Studio Gang Completes Expansion on California College of the Arts’ San Francisco Campus

Studio Gang, the international architecture and urban design firm led by Jeanne Gang, has completed an expansion on the California College of the Arts’ (CCA) campus in San Francisco. The new building physically extends from CCA’s existing main academic building to create a vibrant indoor-outdoor environment for learning and making, strengthening relationships among varied people, ideas, and creative practices.

“The design intends to create a dynamic environment for art and design education, while also inspiring new forms of making through unexpected interactions between disciplines,” says Jeanne Gang, Founding Partner of Studio Gang. “I’m excited to see how our addition to CCA’s campus shapes the future of art and design, and adds to San Francisco’s storied creative community.”

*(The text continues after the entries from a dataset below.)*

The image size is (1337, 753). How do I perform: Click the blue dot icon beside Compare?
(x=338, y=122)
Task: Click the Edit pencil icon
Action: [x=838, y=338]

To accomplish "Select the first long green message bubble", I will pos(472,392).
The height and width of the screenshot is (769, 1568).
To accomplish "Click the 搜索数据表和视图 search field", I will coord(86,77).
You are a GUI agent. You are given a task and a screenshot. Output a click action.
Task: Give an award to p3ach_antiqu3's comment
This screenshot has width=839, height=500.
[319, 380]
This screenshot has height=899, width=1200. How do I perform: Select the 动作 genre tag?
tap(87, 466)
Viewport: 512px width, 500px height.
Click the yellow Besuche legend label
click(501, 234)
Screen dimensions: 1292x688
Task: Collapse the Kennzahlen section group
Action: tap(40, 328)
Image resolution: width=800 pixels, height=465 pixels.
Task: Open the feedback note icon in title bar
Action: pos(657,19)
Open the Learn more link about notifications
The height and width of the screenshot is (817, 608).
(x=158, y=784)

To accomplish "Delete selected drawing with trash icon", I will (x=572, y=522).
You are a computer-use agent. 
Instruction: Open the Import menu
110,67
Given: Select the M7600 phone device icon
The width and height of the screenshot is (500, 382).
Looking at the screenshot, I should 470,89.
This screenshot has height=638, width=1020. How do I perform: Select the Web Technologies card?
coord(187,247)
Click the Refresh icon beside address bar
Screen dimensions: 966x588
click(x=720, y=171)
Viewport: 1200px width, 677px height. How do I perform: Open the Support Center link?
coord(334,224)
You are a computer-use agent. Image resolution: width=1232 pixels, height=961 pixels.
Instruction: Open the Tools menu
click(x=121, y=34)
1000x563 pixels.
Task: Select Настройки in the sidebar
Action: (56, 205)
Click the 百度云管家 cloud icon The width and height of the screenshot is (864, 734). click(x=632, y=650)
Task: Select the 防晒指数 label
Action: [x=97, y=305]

Founded during the Arts and Crafts movement at the turn of the 20th century, CCA has grown to encompass 34 art and design disciplines, from jewelry, ceramics, and textiles to metal arts, architecture, and animation. Conceived as a creative ecosystem where different disciplines can productively interact and overlap, the 82,305 square foot building provides new art-making facilities, learning spaces, and green spaces that support its diverse community. The concrete ground level is a hub of indoor-outdoor workshops for more physically intensive creative practices and large-scale fabrication. Organized around shared materials and equipment, this level’s open, flexible plan makes the different programs visible and accessible to one another, promoting interdisciplinary interaction. Carved out of the concrete lower level, two large maker yards provide additional workspace and enable fresh air and natural light to penetrate deep within the interior.

Emerging from the building’s base, two mass timber pavilions house classrooms, art studios, and the new home of the CCA Wattis Institute for Contemporary Arts. Both pavilions lead onto a green terraced landscape that unites the building’s lower and upper levels. Their deep balconies enable exterior circulation as well as informal learning, working, and social spaces where the CCA community can enjoy San Francisco’s mild climate. Their structures, which are among the first exposed mass timber structures in California and include a one-of-a-kind eccentric braced frame system, allow their natural materiality and lateral and gravity loads to be visible.

Through a welcoming new streetscape and programs that seek to increase the impact of art in the wider community, the new building enhances CCA’s connection to San Francisco’s design and innovation district as well as the wider Bay Area and its environmental, entrepreneurial, and creative cultures.

The design also supports CCA’s commitment to sustainability through strategies that serve environmental and experiential purposes. The hybrid mass timber structure and minimal finishes reduce the building’s embodied carbon footprint by almost half that of a typical baseline building. Physically intensive practices with heavy equipment are strategically located to concentrate structural loads and mechanical infrastructure on the ground level as well as provide adaptability as new needs, mediums, and technologies develop. Other passive design strategies, such as self-shading façades and night-flush ventilation, naturally cool the building to reduce the size and energy demand of mechanical systems. The building also has infrastructure in place to enable a closed-loop, net-positive building in the future.

Studio Gang’s design for the California College of the Arts builds on the firm’s growing portfolio of work in California, which includes Verde, a residential tower in San Francisco’s new Mission Rock neighborhood for which Studio Gang also led the development of design principles and guidelines; an expansion plan, academic building, and three residential buildings for Kresge College at the University of California Santa Cruz; and MIRA, a high-rise residential tower in the heart of San Francisco.